Afzal Khan was arrested by the Mughals in 1098/1686-87 and carried to Kabul.
He returned two years after the death of Khoshal Khan (1100/1689) to assume the
chieftainship of the Khattak tribe, which he held for sixty-one years. Based on
a reading of a tarikh in the divan of Afzal's son Kazem Khan Sayda, Sidiqullah
Rishtin and A. Habibi (Paxtane su 'ara, Kabul, 1941-42, I, pp. 229-30)
gave the date of Afzal's death as 1183/1769-70, but this divan had already been
put into final form in 1181. Thus the date of his death is uncertain.
H. G. Raverty's statement (Selections from the Poetry of the Afghans,
London, 1867, p. 269) that Afzal, upon the assumption of the chieftainship,
put his uncle (and rival) Abdul Qader to death does not bear examination; the
latter translated the Golestan of Sheikh Saadi in 1124/1712. Another uncle of
Afzal's; Gawhar Khan's writing in 1120/1708, gives testimony to Afzal's good
chieftainship and to his consuming literary interests, which were aimed at
- Collecting his illustrious grandfather's works and having them copied to
save them from oblivion, and
- Inspiring Gawhar Khan and other members of the family to use their talents
in translating into Pashto some of the great works in Persian and Arabic.

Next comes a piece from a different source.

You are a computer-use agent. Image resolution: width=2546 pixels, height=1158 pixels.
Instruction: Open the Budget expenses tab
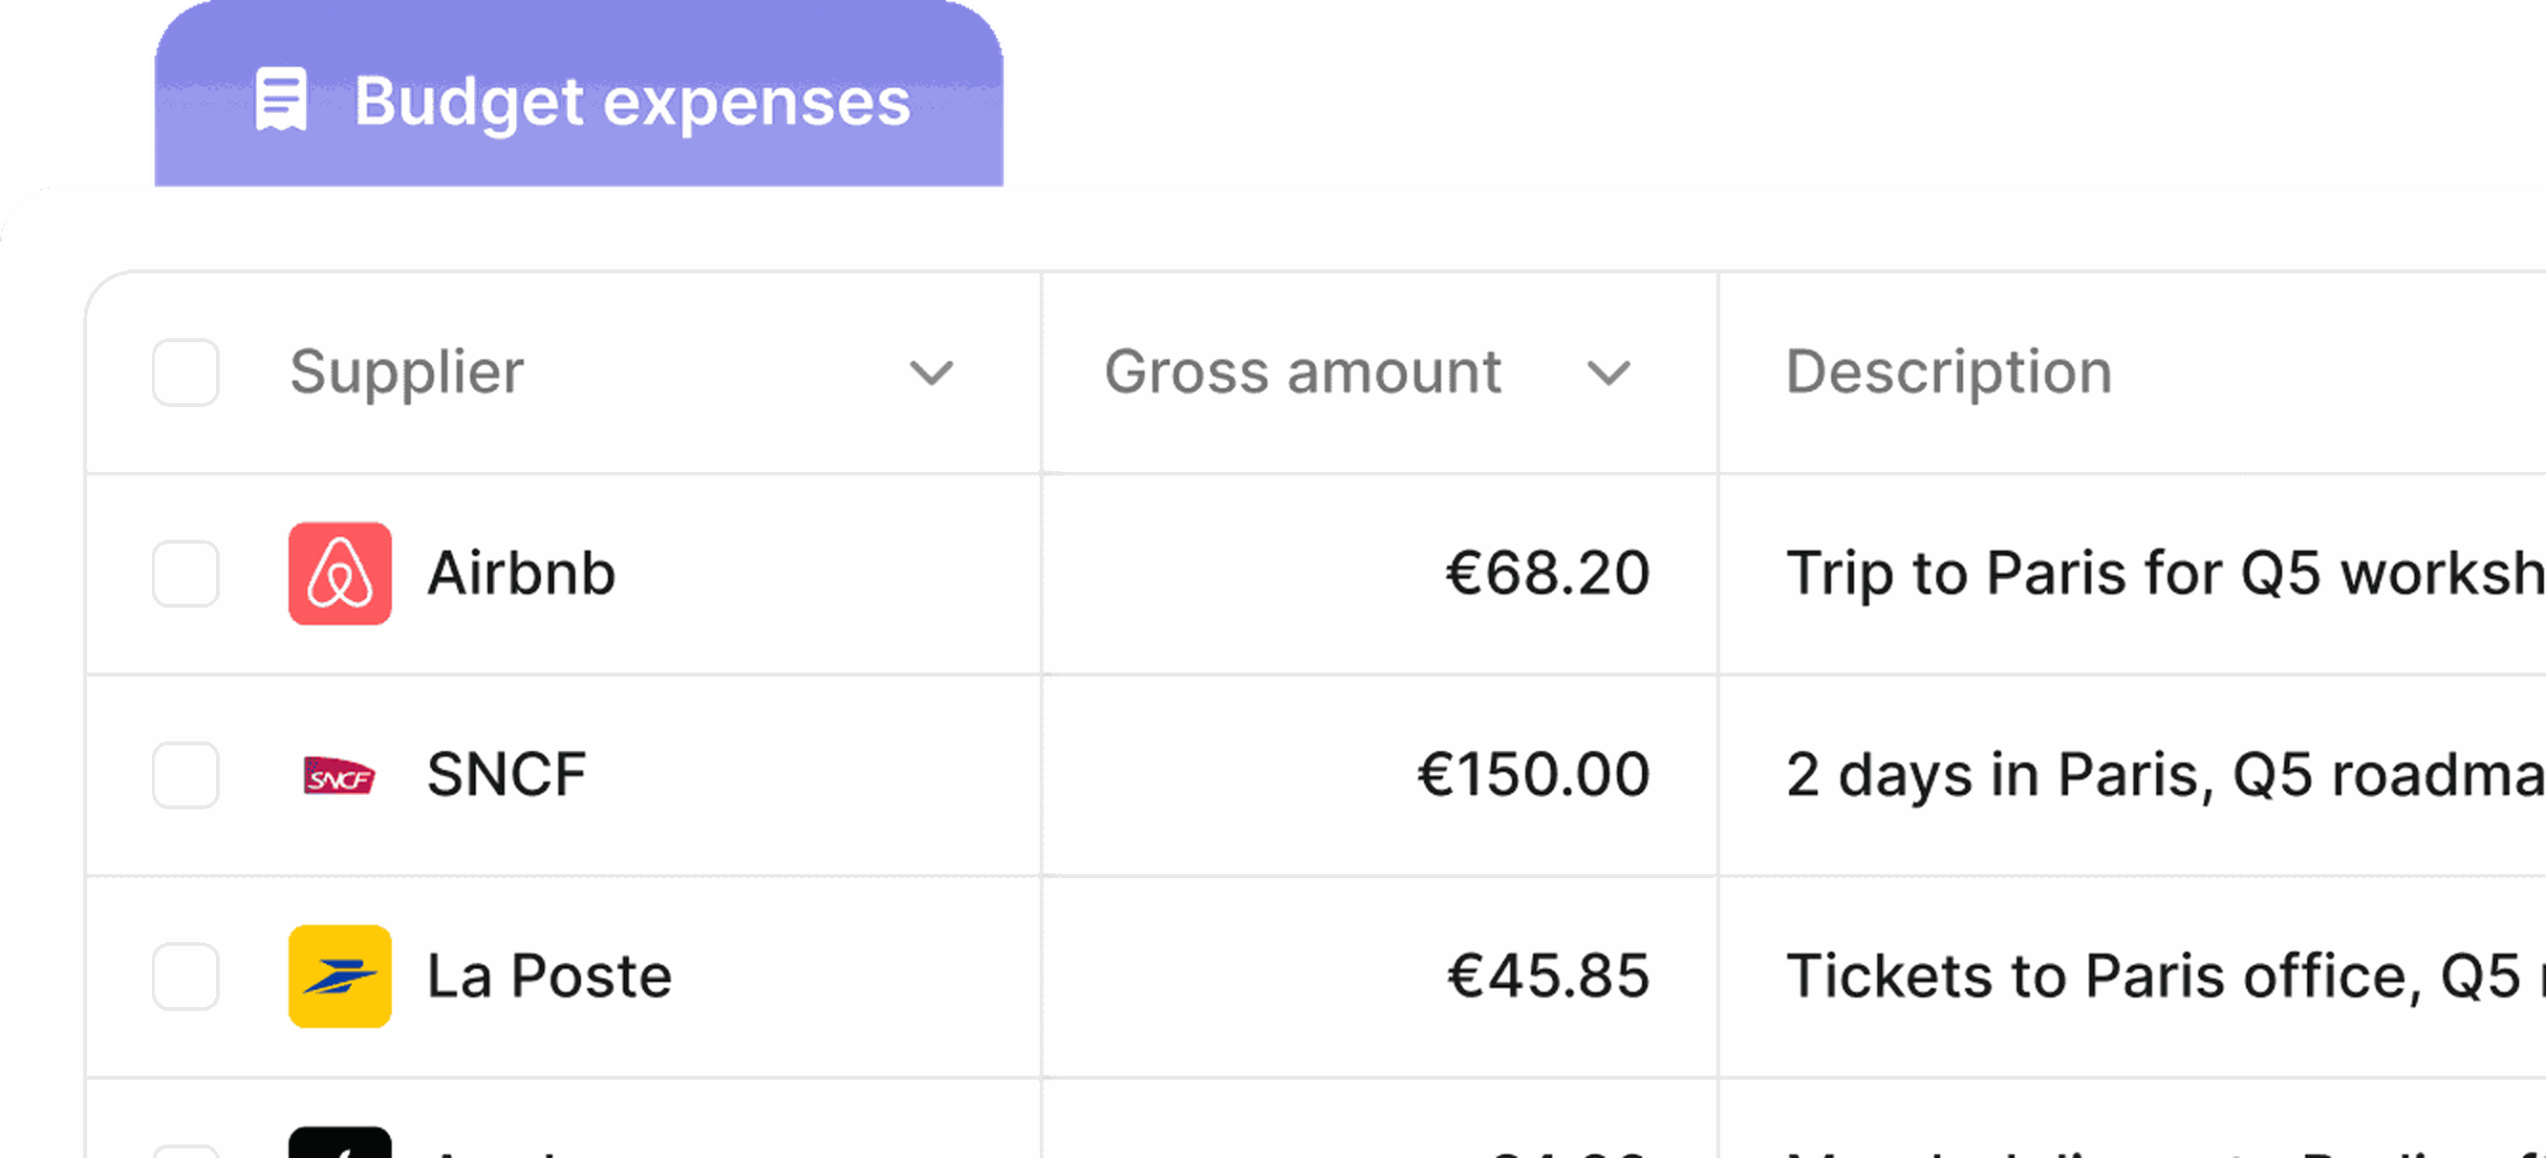pos(579,94)
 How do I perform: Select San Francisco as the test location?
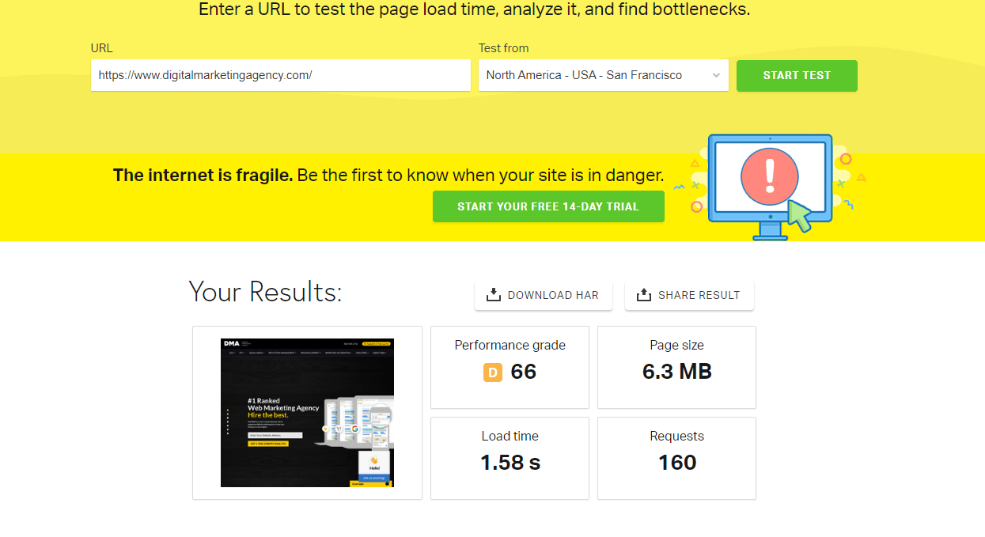point(603,75)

Afzal himself made a number of translations chiefly historical when he had
ruled for twenty-five years and was fifty three years old; the Tarikh of A`tam
Kufi, the Siar of Mullah Mo'in, and a tafsir of the Koran. He began a
translation of the Iar-e danes; Abu'l-Fazl's simplified Persian version of the
Anwar-e Sohayly by Hosayn Wa`ez Kashefi, which was completed in 1128/1716 under
the name 'Flmkana da Danes.
Afzal Khan Khattak began writing his main work, the Tarikh-e morassa, about
1120/1708. It is an uneven history of the Afghans in Pashto, compiled from
various sources. The first and last parts are translations from the Persian work
Makhzan-e Afgani (or Tarikh-e-Khan Jahani) written by Niamatullah in 1020/1611.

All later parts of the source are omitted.